*EXERCISE PROMPT:*
If a line in the records below contains "screenshot", copy that line.

____ INFORMATION GIVEN

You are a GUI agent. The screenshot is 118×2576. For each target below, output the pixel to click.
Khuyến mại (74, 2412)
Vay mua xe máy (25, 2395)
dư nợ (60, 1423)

________
____ INFORMATION GIVEN

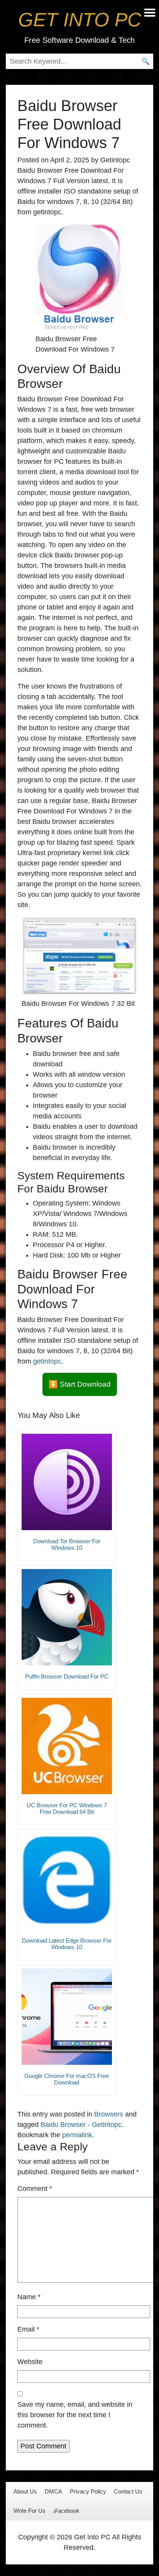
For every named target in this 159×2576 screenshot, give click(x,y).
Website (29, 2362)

________

*SOLUTION FOR THIS PROBLEM:*
You are a GUI agent. The screenshot is 118×2576. For each target below, output the pixel to click.
For every named target in this 159×2576 screenshot, give click(x,y).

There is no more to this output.